[Task requirements]
Your reply should contain nothing except the lines from the one with "Select Contact Group from the field list" through the end of the listing below, reproduced exactly and stripped of pictures.
□ □ □ □ □ □ □
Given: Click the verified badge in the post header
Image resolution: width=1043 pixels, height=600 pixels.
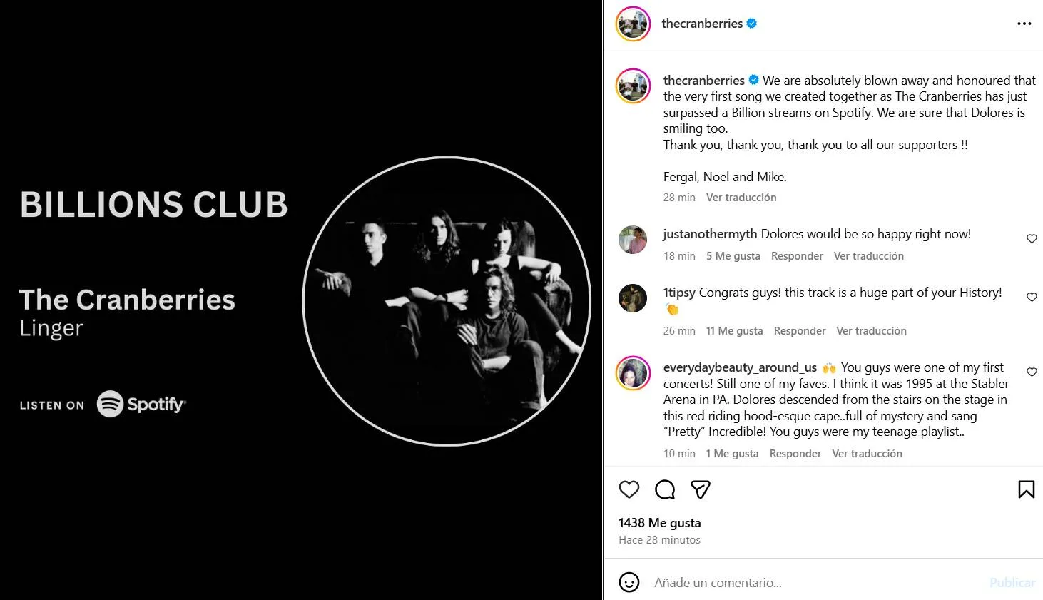Looking at the screenshot, I should (751, 24).
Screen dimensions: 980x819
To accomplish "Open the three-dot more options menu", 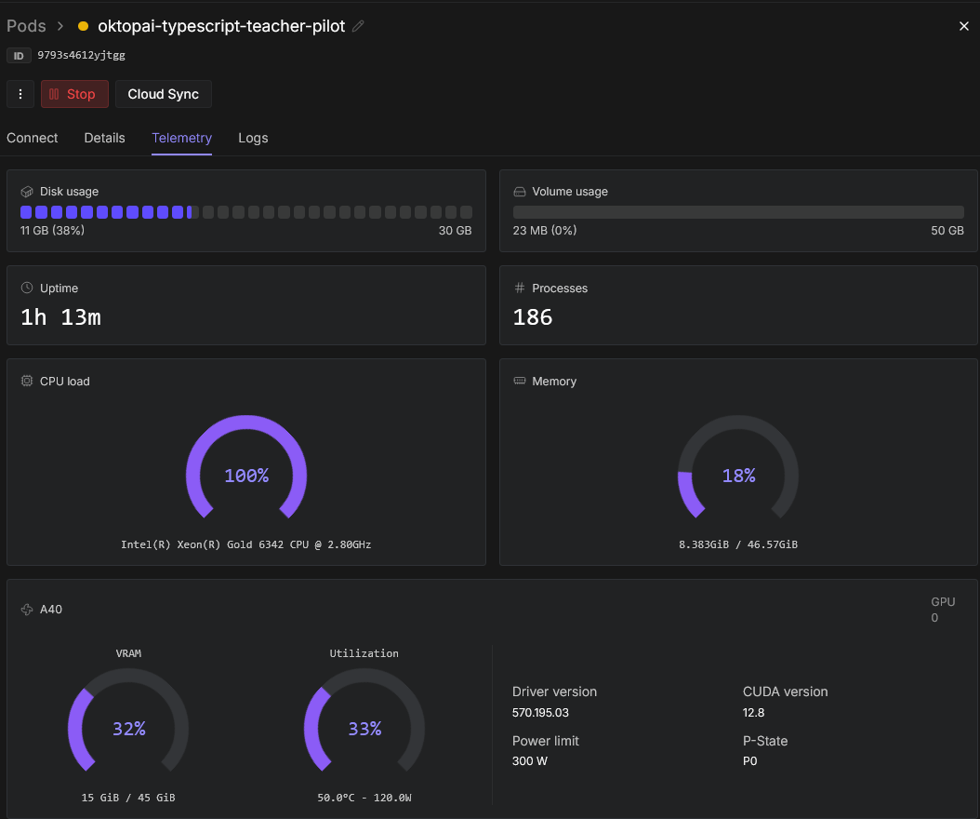I will pyautogui.click(x=20, y=94).
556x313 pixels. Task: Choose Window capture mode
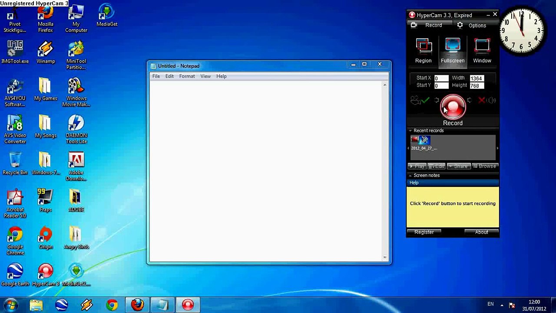coord(482,51)
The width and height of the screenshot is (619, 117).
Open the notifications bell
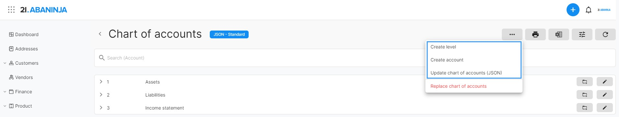589,10
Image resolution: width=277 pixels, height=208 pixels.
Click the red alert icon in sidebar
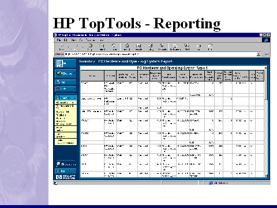tap(58, 89)
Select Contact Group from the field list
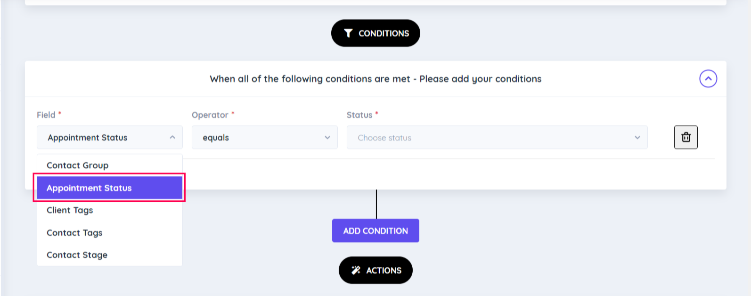 point(78,165)
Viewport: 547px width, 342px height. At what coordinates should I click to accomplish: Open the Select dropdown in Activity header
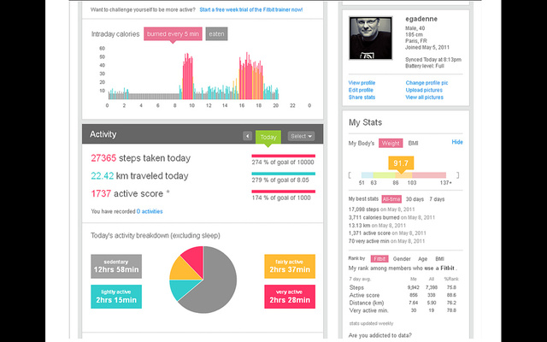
□ □ □ □ □ □ □
[Solved exercise]
Select Contact Group from the field list
 point(78,165)
Viewport: 547px width, 342px height. At what coordinates should I click to accomplish: Open the Select dropdown in Activity header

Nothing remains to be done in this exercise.